Trend 4: Plummeting Complexity of NLP

With the rise of ChatGPT, the world has become acutely aware about the potential of AI. Effectively, any dummy can now throw together some utility that “understands” text and respond in an intelligent-sounding way.

Skeptical of AI? Think of the thousands of idiotic “AI powered” ideas people have come up with in the last few months. A few years ago none of that would have been even remotely possible outside big tech companies like Facebook, Google or Netflix. The fact that dumb ideas can flourish is evidence that the complexity has clearly plummeted.

However, embeddings are where it’s at. Unlike full LLMs, their output is very cacheable, aggregatable, and you can easily do math on them in ways that we’re still understanding:

  • Clustering (e.g. “group these posts by similar content”)
  • Classification (e.g. “is this post about kittens or puppies?”)
  • Search (e.g. “find all posts about kittens running into things”)
  • Similarity (e.g. “is this post similar to that one? how similar?”)

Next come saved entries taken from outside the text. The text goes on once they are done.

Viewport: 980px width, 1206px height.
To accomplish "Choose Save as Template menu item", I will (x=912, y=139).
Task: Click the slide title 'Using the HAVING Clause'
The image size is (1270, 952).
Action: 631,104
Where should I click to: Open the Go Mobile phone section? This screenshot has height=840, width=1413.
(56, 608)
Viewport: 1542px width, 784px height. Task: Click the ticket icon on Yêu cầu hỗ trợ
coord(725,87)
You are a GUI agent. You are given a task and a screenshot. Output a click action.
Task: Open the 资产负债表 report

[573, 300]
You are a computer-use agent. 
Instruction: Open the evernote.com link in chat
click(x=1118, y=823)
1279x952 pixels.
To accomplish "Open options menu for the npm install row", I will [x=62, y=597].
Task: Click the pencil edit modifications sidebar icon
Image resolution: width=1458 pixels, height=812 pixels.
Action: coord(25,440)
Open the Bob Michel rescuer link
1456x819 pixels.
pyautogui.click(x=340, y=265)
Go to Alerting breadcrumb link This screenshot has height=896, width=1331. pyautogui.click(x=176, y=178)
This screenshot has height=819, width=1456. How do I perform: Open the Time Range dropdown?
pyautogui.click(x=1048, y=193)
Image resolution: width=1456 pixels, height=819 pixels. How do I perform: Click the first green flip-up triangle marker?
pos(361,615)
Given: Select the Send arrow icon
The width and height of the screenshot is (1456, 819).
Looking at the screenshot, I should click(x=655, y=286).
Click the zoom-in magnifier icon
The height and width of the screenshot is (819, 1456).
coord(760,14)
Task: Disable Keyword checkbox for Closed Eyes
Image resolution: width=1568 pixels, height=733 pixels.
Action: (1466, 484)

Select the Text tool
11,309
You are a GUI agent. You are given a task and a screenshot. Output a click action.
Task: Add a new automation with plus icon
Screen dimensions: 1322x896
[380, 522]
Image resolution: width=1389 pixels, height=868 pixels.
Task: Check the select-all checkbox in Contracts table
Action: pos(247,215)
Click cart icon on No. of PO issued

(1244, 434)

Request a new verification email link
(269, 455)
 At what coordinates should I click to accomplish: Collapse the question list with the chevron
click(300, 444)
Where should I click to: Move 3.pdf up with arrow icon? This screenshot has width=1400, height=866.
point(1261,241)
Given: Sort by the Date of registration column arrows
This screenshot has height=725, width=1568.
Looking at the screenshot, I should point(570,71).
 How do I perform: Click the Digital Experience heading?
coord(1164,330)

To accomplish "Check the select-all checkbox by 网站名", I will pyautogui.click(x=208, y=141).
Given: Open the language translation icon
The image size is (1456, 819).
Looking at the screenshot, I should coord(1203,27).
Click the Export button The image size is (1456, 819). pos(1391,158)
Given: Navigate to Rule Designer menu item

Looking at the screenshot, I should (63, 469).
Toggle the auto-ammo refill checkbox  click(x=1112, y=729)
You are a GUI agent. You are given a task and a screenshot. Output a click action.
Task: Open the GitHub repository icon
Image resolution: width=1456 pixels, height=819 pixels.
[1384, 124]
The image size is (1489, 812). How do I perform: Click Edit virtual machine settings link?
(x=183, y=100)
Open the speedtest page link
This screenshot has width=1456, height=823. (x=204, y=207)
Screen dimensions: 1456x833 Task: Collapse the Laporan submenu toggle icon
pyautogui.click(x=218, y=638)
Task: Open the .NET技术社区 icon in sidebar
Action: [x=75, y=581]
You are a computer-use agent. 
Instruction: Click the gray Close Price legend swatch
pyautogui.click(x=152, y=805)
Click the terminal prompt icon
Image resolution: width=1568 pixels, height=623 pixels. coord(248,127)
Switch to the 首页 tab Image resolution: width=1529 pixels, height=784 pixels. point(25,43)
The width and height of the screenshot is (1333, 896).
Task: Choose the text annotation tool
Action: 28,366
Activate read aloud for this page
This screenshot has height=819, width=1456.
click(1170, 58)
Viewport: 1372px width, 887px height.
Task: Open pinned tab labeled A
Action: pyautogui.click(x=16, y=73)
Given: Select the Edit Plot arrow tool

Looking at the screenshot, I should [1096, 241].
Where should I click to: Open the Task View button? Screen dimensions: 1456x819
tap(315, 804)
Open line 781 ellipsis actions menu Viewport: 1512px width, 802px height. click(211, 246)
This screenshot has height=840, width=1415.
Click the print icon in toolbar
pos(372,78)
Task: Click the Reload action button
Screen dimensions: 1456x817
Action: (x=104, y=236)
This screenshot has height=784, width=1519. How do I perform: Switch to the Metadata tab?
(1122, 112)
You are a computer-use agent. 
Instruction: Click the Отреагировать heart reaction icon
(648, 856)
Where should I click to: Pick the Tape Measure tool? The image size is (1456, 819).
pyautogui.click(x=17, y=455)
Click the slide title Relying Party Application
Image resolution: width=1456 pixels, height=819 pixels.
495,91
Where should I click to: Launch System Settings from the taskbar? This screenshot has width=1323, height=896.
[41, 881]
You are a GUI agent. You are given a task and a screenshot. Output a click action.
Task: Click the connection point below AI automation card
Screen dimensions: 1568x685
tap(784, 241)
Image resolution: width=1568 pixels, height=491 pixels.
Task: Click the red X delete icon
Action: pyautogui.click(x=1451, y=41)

I use embeddings for clustering (and soon for classification) within fossil. It’s so easy.

Between the common availability of LLMs and embedding models, a sophisticated natural language processing (NLP) project takes only a few minutes to undertake, where a few years ago it likely wasn’t even possible for a hobbyist.

Where Is This All Going?

It’s hard to make predictions, but it sure seems like a major theme of 2024 is going to be open standards and open source. From the availability of source data to the sophisticated tools to work with the data, we’ve got a ton of possibilities in front of us. I’m certainly excited about the tools we’ll see built this year.

If you want to participate more in the syndiverse, check out these things:

  • atom.xml — I use Github Pages to host this website. This Jekyll template is how I’m generating an Atom feed for the blog portion. It’s honestly very easy, mostly cut-n-paste.
  • Fossil — My Mastodon client. I’d love to see people use it, but I’m especially excited to see what people make out of it. Send pull requests, create issues. Even if you write your own competing tool, tell me about it, I’d gladly advertise it.
  • Birb — Go fedify an RSS feed and follow it! Create a mastodon account (or threads!). Participate in the syndiverse.